河流湖泊底泥中积累的大量难降解有机物对水生态系统构成长期威胁。向底泥中添加固定化酶可以高效降解某些难降解有机物，启动或强化微生物降解进程。然而，固定化酶的构象变化及其与酶活性、与底泥底物交互作用的内在关联机制仍未得到阐明，一定程度上制约了固定化酶在底泥难降解有机物污染修复中的应用及其催化降解效率的提高。本项目选择变孔径介孔碳为代表性载体，固定化多种功能酶，用于河湖底泥酚类难降解有机物污染修复。拟运用激光共聚焦显微镜、高分辨电镜、拉曼光谱、核磁共振、时间分辨荧光光谱、原子力显微镜等技术结合分子动力学模拟来深入研究固定化酶的空间分布及团聚、活性及构象变化以及与底泥底物的交互作用机制，并探究表面活性剂对污染修复过程的影响，从微观尺度阐明固定化酶应用于河湖底泥难降解有机物污染原位修复的作用机制及环境影响。项目成果将为深入研究底泥难降解有机物污染原位修复、有效控制河湖底泥污染提供理论依据和技术支撑。

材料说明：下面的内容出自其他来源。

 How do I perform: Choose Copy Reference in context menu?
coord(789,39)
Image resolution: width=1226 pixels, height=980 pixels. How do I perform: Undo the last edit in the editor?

Numbers of recalcitrant organics accumulated in the sediment of rivers and lakes pose a long term threat to the aqueous ecological system. The addition of immobilized enzymes into the sediment can efficiently degrade some recalcitrant organics, which will initiate or enhance the microbial degradation process. However, the conformational change of immobilized enzymes and its internal correlation with enzyme activity and interaction with sediment substrate of the immobilized enzyme are still unclear, hindering the application of immobilized enzymes in the remediation of sediment recalcitrant organics contamination and the promotion of their catalytic degradation ability. This project will select the mesoporous carbon material with adjustable pore size as the representing carrier for immobilizing several functional enzymes to be applied in the remediation of sediment contamination by phenolic recalcitrant organics in rivers and lakes. Confocal laser scanning microscope, high-resolution electron microscope, Raman spectrometry, nuclear magnetic resonance, time-resolved fluorescence spectrometry, atomic force microscope as well as molecular dynamics simulation will be used to profoundly study the spatial distribution, aggregation, activity and conformational change of the immobilized enzymes, and their interaction mechanism with the sediment substrate. The effect of surfactants on the remediation process will also be explored. The reaction mechanisms and the environmental impact of the immobilized enzyme for in-situ remediation of sediment recalcitrant organics contamination in rivers and lakes will be revealed on the micro-scale level. The research results of this project will provide theoretical evidence and technical support for profound study of in-situ remediation of sediment recalcitrant organics contamination and effective control of sediment pollution in rivers and lakes.